1) Glasses of ice cold water--I warned you. My life is dull. But I just cannot take a sip of icy cold water without sighing and feeling great relief as my thirst is slaked in such a pleasant manner. And the price is right. It's a win.

2)  Cardinals--The sight of this mild mannered, crimson bird always gives me pause. With their peaked foreheads, audacious coloring and imposing size, they have the potential to be tyrannical kings. They, however, maintain an air of humility as they flit quickly in and out of a feeding station, never bossing away the smaller peeps. In the dusky evening hours, when most birds have gone off to sleepier times, my cardinal friends stop by and chat for a few moments with their energetic bursts of chirping, reminding me that they have a voice, too.

3) Pianos--From the lowly, upright workhorse to the stately grand showoff, they all goad me to play a song or two. My skills are not Carnegie Hall worthy, but I know enough to to let my fingers match note to ivory key, allowing me to get lost in a cascade of tumbling melodies. Through it all, I am transported to places of rest and inspiration.

4) Hand-written recipes--I have cookbooks filled with more recipes than I could possibly execute in a century of days. My favorite recipes, however, are those that are handwritten with love on a recipe card or scrap of paper because they are recipes laden with memories. Some are cherished recipes from beloved relatives who are no longer with us. Other recipes are from friends I haven't seen in years but I can picture their faces each time I peruse my recipe box. Many recipes are now on stain splotched, faded cards. The sensible thing to do is enter them into a computer for safekeeping. That will not happen under my watch. Handwriting is going the way of the rotary phone and I want to preserve such relics for as long as possible.

5) The first day of a vacation--This is a moment ripe with the potential for goodness. The frenetic planning, packing and unplugging are left behind. The discovery of forgotten toiletries, missed off-ramps and over-priced tourist stops hasn't occurred yet. Life looks good through the lens of leaving town. Enjoy it with gusto.

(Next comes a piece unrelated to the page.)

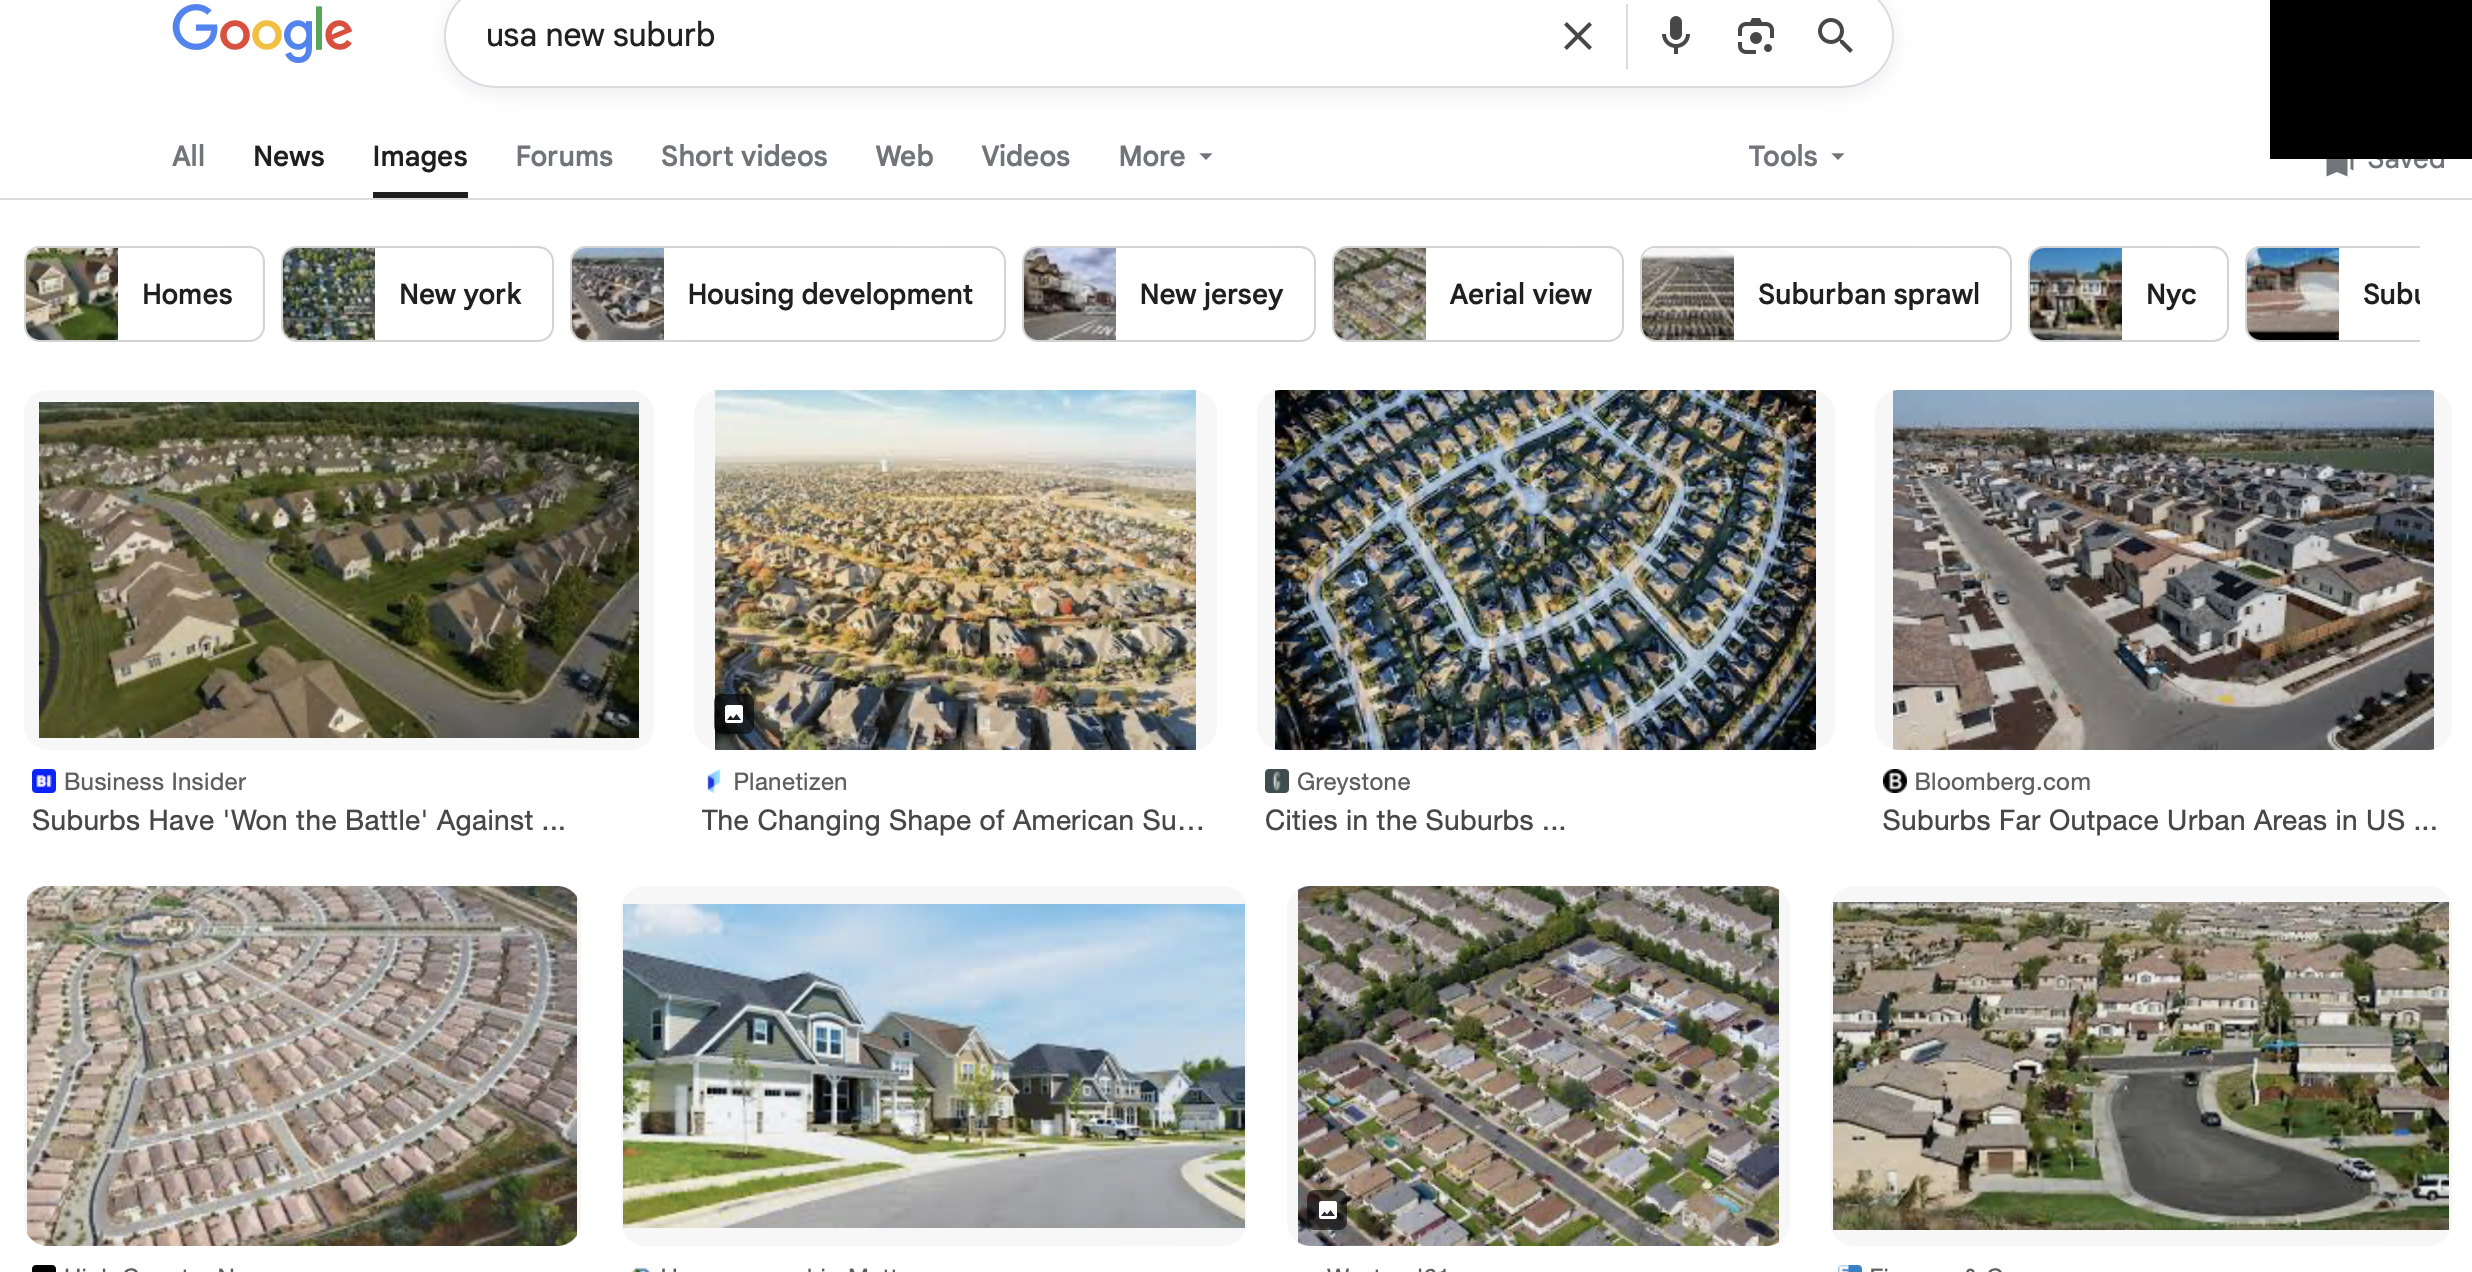The width and height of the screenshot is (2472, 1272).
Task: Click image badge on Planetizen thumbnail
Action: click(x=734, y=714)
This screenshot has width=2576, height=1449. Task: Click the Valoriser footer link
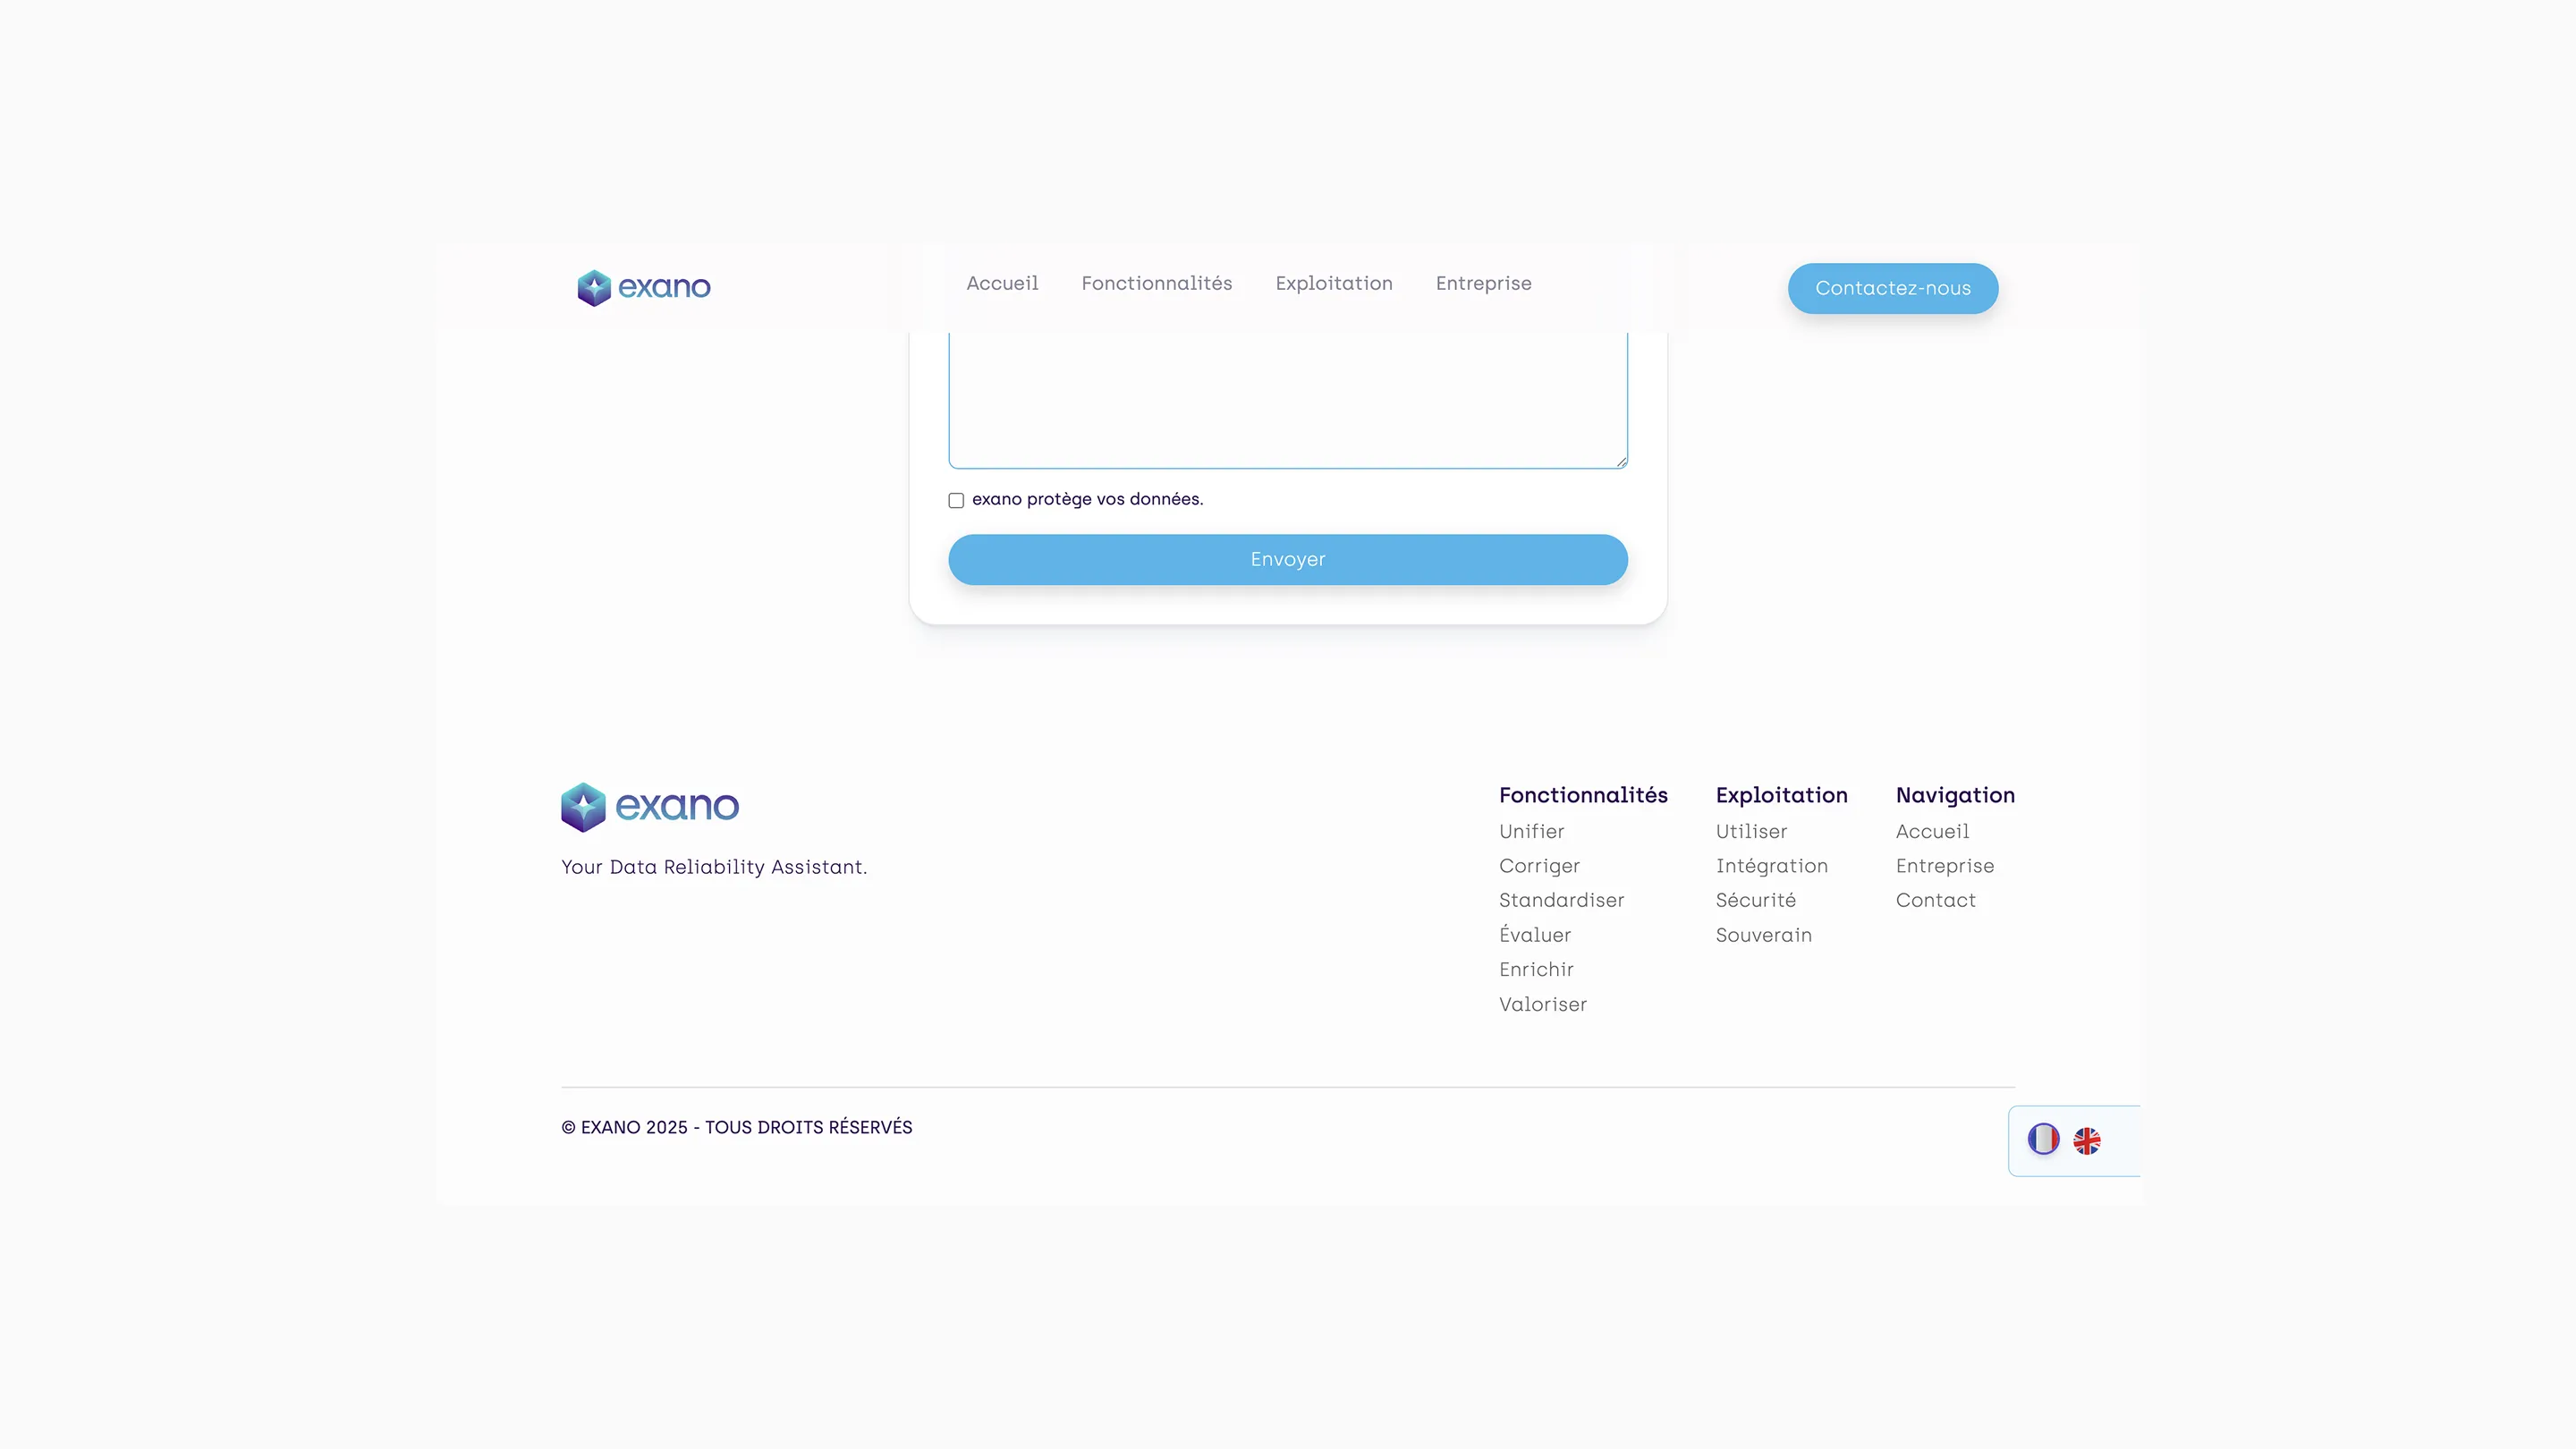tap(1542, 1004)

6)  Autumn--I am always in desperate need of trading the suffocatingly hot and steamy blanket of summer  with the chilled blast of refreshing cold fronts. The trees join me with a nod of pleasure as they display their brilliancy. Lawns stop their incessant whining for attention and gardens beg to be put to rest. It is sweater time and I am not afraid to love it.

I hope your upcoming week is filled with much deliciousness.